When I started writing about film, I had no real expectations. I was an academic and I saw cinema as one among many objects on which I could exercise my theoretical / analytical chops, ones I had previously trained on art and literature. But as time wore on, I started to feel a special kinship with the moving image. I don't always know what to say or do in social situations because they are moving targets, forever changing in terms of their mood, their dynamics, their axes of power. But cinema was like bounded life, life that was organized and composed and would allow me to get my bearings in relationship to it. And in most cases, I could go back to it, and it would always be the same. This allowed me to change without undue risk. Some people claim that cinephilia is fundamentally unhealthy, and for those people I might be a perfect case study, although I think over time I have mitigated these challenges, and the importance of cinema overall.

I wrote a short piece about the movie Crash (the bad one) over 15 years ago, and that was more of a structured rant than anything else. But I was young and the piece had a certain passion behind it. But the piece got picked up, and its reception (together with my failures in grad school) made me think that maybe I was a film critic, whatever that meant. I have been writing criticism ever since. But over the past few years I feel like I have lost that initial drive and passion, the naive but sincere impulse that made criticism seem like something I had to do. At a certain point, I felt like I wanted not just write but to change film criticism, to do something important and undeniable. I'm sure everyone feels that way at first, and it's frustrating, but part of the reality principle, when we (I) recognize that that's not going to happen.

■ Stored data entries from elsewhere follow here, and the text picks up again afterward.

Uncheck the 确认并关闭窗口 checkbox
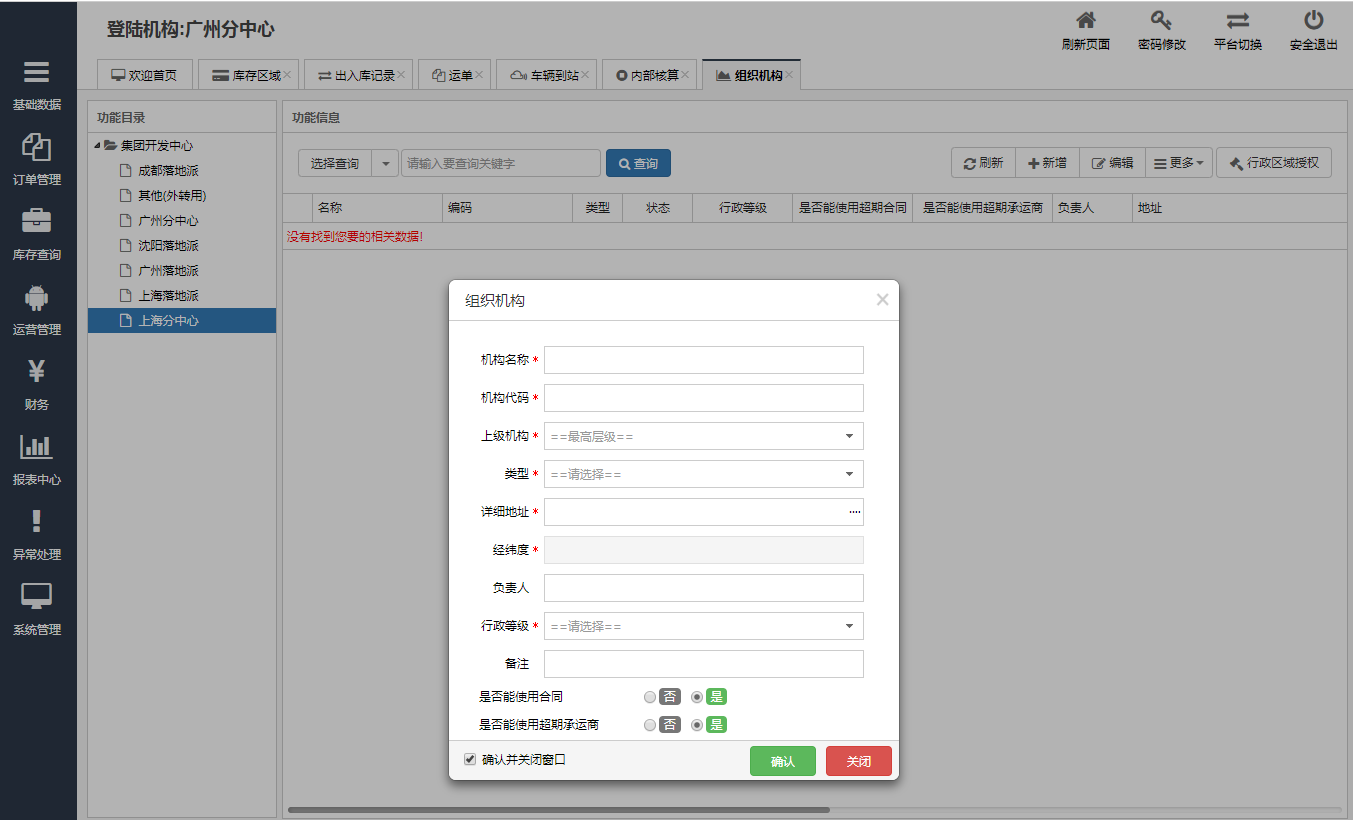The width and height of the screenshot is (1353, 820). (470, 760)
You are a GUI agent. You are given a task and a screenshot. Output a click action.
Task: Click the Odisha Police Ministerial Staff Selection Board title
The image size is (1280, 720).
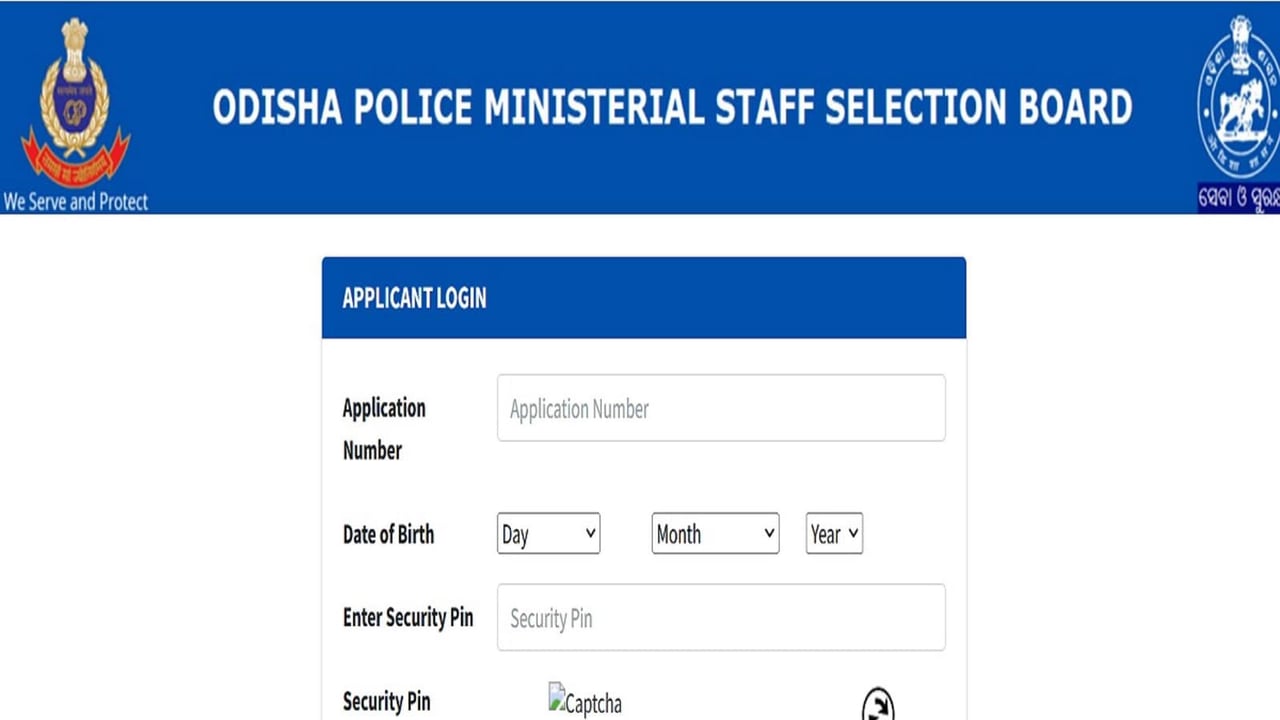point(672,108)
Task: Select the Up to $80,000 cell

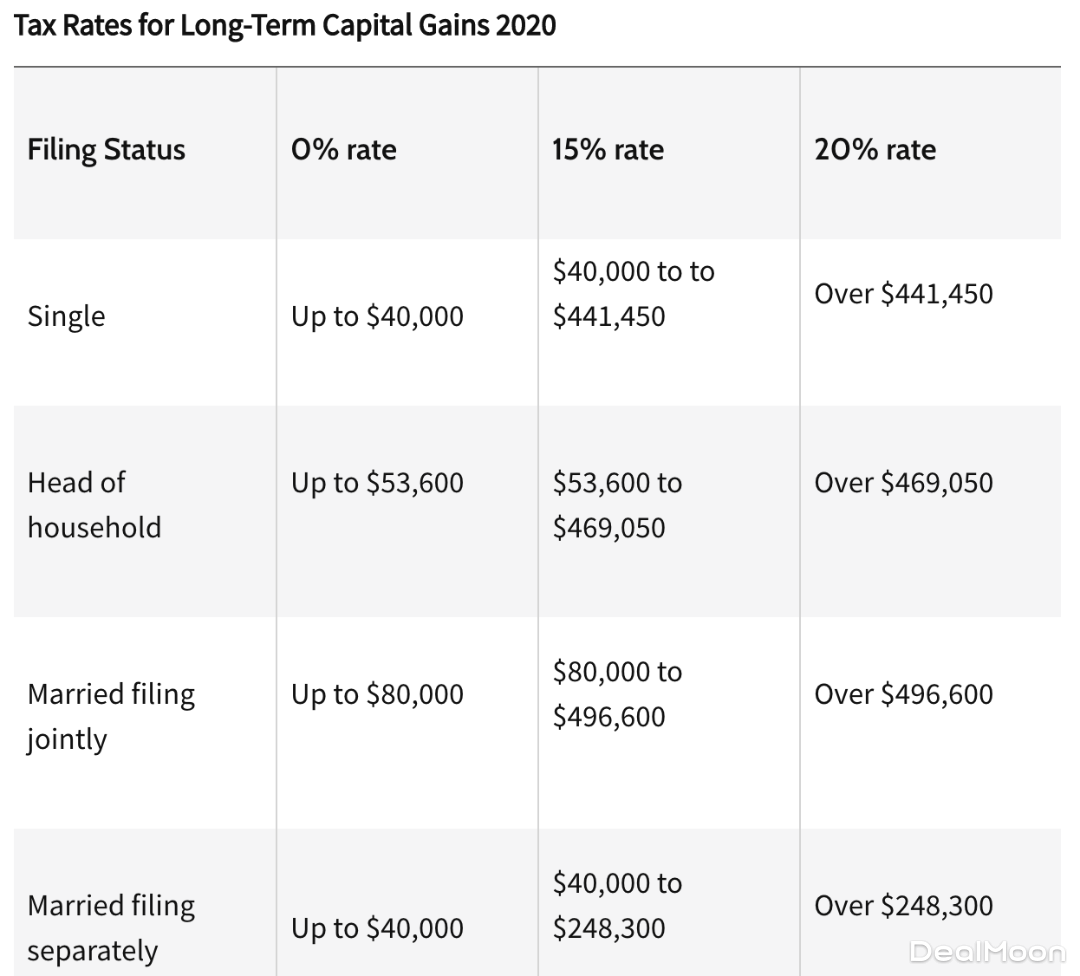Action: [x=377, y=694]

Occasionally, when LCD Soundsystem's "Losing My Edge" comes up in my shuffle, I have to laugh. It's too perfect. Because the younger critics really are coming up from behind, with better words and better thoughts. And they are actually very nice. But where words used to simply flow out of me (and I can indeed "produce," or phone it in if need be), now I start to feel my obsolescence each time I sit down to the keyboard. My thoughts feel disorganized, hackneyed. I feel like my social and political insights are better expressed elsewhere, by others with more skin in the game. I feel like I should be somewhere else, doing something else.

I suspect this is a temporary phase, and because I am a depressive and on a shitload of medication, I can never actually trust any of my feelings. They are electrical impulses that happen without my consent, and unpleasant emotions are only as "real" as a computer glitch. And the bottom line is, I feel like writing is my job, one of my jobs, and I am going to keep doing it, regardless of how futile it sometimes seems. Maybe I can write my way through to the other side of whatever "this" is. 

But for now, I feel like I should simply acknowledge that, while I will keep producing regular content, I feel I am not producing my best work. This was a weird, regrettable time to set up a Patreon, where I am asking people to pay for what I consider to be substandard material. I invite you to abandon ship, no hard feelings. But please know that your support has been important to me, and I am making every effort to return the favor with the best writing I can do. And I keep hoping that a particular film, writing project, or even (gasp!) a TV show, will jolt me out of these doldrums and make this work feel vital again.

If you've read this far, I feel I owe you at least $1 back. Check your mail.